We have not been cited to any case in this jurisdiction, nor do we know of any such case, where the court for convenience merely tried two causes at the same time under an agreement that the evidence might be considered in each, where it has been *203 held that the causes were merged or fused so that one finding and one judgment would be proper.
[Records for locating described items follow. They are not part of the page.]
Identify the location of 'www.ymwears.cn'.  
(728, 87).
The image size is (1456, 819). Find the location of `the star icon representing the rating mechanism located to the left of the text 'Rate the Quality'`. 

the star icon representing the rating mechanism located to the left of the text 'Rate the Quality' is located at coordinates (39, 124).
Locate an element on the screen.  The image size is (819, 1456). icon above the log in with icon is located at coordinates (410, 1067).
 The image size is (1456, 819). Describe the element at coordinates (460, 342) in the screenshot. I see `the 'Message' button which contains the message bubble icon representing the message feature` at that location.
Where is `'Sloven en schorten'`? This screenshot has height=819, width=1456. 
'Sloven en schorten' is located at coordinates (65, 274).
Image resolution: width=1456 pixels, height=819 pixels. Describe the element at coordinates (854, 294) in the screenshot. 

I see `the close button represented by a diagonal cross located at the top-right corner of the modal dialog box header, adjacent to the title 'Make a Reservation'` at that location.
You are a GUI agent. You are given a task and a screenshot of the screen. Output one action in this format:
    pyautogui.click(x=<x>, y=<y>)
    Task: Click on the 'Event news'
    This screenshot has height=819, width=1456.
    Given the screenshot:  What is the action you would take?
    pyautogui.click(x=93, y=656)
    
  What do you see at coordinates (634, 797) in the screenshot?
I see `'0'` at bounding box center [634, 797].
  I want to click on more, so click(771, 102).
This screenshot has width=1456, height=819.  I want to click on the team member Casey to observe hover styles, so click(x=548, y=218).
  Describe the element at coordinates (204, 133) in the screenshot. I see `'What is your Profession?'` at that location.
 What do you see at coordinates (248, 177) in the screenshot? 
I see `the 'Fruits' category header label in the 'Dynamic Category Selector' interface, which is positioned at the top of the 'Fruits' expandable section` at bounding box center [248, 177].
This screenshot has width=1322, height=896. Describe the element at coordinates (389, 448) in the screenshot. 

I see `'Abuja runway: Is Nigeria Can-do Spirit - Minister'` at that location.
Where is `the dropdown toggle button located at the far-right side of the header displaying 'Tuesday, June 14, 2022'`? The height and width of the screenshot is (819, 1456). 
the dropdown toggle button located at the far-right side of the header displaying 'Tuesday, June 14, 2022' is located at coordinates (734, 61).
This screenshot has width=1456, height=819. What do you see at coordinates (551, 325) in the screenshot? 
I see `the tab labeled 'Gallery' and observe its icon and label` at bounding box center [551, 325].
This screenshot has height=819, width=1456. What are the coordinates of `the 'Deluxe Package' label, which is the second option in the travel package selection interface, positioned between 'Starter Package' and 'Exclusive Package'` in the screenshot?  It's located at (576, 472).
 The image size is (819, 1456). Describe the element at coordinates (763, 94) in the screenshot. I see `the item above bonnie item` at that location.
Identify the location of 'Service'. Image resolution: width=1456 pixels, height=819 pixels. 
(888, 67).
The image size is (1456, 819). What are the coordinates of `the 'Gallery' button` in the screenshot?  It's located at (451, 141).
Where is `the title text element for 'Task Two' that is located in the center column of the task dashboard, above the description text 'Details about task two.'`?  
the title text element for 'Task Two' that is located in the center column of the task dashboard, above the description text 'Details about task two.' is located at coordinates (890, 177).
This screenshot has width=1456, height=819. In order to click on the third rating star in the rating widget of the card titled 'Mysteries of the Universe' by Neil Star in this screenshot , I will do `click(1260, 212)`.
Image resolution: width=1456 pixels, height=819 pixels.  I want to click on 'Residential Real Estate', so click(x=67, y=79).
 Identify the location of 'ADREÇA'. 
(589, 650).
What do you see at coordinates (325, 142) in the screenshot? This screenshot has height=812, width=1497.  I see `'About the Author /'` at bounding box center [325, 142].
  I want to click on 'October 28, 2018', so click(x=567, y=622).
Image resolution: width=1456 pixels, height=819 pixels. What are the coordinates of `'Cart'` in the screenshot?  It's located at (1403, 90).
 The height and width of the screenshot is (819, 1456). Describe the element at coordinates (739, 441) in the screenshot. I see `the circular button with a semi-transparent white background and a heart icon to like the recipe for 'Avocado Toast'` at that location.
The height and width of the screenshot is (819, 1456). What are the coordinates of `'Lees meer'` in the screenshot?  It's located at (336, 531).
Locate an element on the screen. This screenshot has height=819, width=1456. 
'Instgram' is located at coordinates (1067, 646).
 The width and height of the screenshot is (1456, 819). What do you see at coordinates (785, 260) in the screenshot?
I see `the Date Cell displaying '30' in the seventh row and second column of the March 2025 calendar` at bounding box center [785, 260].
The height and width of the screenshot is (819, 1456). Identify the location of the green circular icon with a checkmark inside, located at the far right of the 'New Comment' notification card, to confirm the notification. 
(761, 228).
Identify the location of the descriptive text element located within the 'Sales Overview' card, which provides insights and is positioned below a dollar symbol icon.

If the judgments are separate in separate causes, the rule is clear appeals cannot be prosecuted by one transcript and one assignment of errors. "The statute allows appeals from judgments in the circuit and common pleas courts, but it does not contemplate that several judgments shall be included in one transcript, and brought to this court in one appeal, simply because they are between the same parties, and relate to the same subject-matter. Nor does Section 558, 2 G. & H. 273, authorize the clerk to blend and join two separate and distinct judgments in one record, and authenticate them by one certificate. The transcript in each cause must have a separate certificate, to entitle it to recognition by this court on appeal, when objection is made. We are not willing to sanction the practice of appealing two causes in one record, and thus uniting them in one appeal." Rich v. Starbuck (1873), 45 Ind. 310, 312, 313. This case was followed in National Live Stock Ins. Co. v. Wolfe (1917), 63 Ind. App. 683, 115 N.E. 338, and Mercantile Commerce Bank & Tr. Co., Tr. v. Dept. of Fin. Insts. (1936), 103 Ind. App. 43, 46, 5 N.E.2d 141.[1] The record discloses that the trial court made no order consolidating one cause into another, nor did it consider that the causes were consolidated by fusing them into one action. A receiver was appointed in each *204 cause, and in each he filed a separate acceptance, oath and bond. Appellants filed separate praecipes and appeal bonds in each cause. An appeal by one transcript and one assignment of errors is not permitted any more than if the separate causes had been tried at separate times. The motion to dismiss should be sustained.
Appeal dismissed.
NOTE.  Reported in 149 N.E.2d 550.
[1]  In Roach v. Baker (1896), 145 Ind. 330, 333, 334, 43 N.E. 932, 44 N.E. 303, the consolidation record entry stated: "`By agreement of parties herein, the court now hears the evidence at the same time in both matters, that is in the petition for a writ of assistance on the part of said Clark, and also on the part of said Baker, against said Roach, and the evidence by one shall be considered in the action for the other.'"

The court held there was "no consolidation of the causes in the trial court."